• [TEXTO DE ORIGEM]:
=====
Ser dono de uma rede de televisão no Brasil é um desejo de quem sabe bem quanto isso dá dinheiro e prestígio. Basta observar que qualquer rede nacional que consiga um mísero pontinho de média no Ibope em horário nobre estará assegurando um faturamento de R$ 100 milhões/ano. Uma emissora que se avizinha dos 10 pontos no denominado prime-time – como a Record, por exemplo – ronda a casa de R$ 1 bi ao ano.
Vale lembrar que a maioria dos veículos impressos de prestígio, que dominam segmentos, respeitados, não alcançam os R$ 100 milhões anuais de receita, mesmo publicando dezenas de páginas diárias de anúncios, assim como as rádios.
Trata-se de uma concentração do dinheiro da comunicação nas mãos das emissoras de TV incomum entre as economias de algum porte pelo planeta. Estados Unidos, países europeus ou mesmo vizinhos, como a Argentina, têm no máximo 40% das verbas da publicidade na televisão.
No Brasil, essa hegemonia supera os 60%. E há a concentração dentro da concentração, já quer a Rede Globo detém em torno de 70% do total do dinheiro destinado ao meio TV. Isso não é bom, como todo mundo sabe. E aparentemente é contra este estado de coisas que Lula maquina quando insiste na história da nova TV pública.
Uso da imagem
Semana passada disse em discurso que pretende que a nova rede dê informação ‘tal como ela é, sem pintar de cor-de-rosa, mas também sem pichá-la’. Depois falou que ‘vai ter curso de inglês, teatro (…), se vai ter meio ponto de audiência ou zero, não me interessa. O que interessa é ter uma opção para quem quiser ter acesso a uma coisa de muita profundidade’.
No mesmo discurso, Lula disse que não pretende ‘reinventar a roda’, mas as citações do presidente remetem exatamente isso. Ter uma televisão ‘para falar a verdade’ (desde que seja a própria) é desejo eterno de todo governo desde que a imagem começou a ser transmitida à distância.
Mesmo antes disso, quando apenas o cinema emitia imagem em movimento, a Revolução Russa lançou mão do artifício para tentar dominar as massas desvalidas e analfabetas, que não sabiam ler jornal.
=====
• [EXTRATO DE DADOS]:
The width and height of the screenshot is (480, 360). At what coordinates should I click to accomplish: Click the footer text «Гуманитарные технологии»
=====
• [ENUNCIADO 1]: Copie do texto sobre a televisão no Brasil tudo o que vai desde "No mesmo discurso, Lula" até "transmitida à distância.".
• [ENUNCIADO 2]:
Com base no texto sobre a televisão no Brasil, responda sim ou não a cada afirmação e cite as palavras do texto que decidem a resposta.
(a) Na Argentina, a televisão fica com no máximo 40% das verbas de publicidade.
(b) A Rede Globo detém cerca de 60% do dinheiro destinado ao meio TV.
(c) Lula afirmou que a audiência da nova rede lhe interessa.
• [ENUNCIADO 3]: Liste todas as porcentagens que aparecem no texto sobre a televisão no Brasil.

• [RESPOSTA CORRETA 1]:
No mesmo discurso, Lula disse que não pretende ‘reinventar a roda’, mas as citações do presidente remetem exatamente isso. Ter uma televisão ‘para falar a verdade’ (desde que seja a própria) é desejo eterno de todo governo desde que a imagem começou a ser transmitida à distância.

• [RESPOSTA CORRETA 2]:
(a) Sim: "Estados Unidos, países europeus ou mesmo vizinhos, como a Argentina, têm no máximo 40% das verbas da publicidade na televisão."
(b) Não: "a Rede Globo detém em torno de 70% do total do dinheiro destinado ao meio TV."
(c) Não: "se vai ter meio ponto de audiência ou zero, não me interessa."

• [RESPOSTA CORRETA 3]:
- 40%
- 60%
- 70%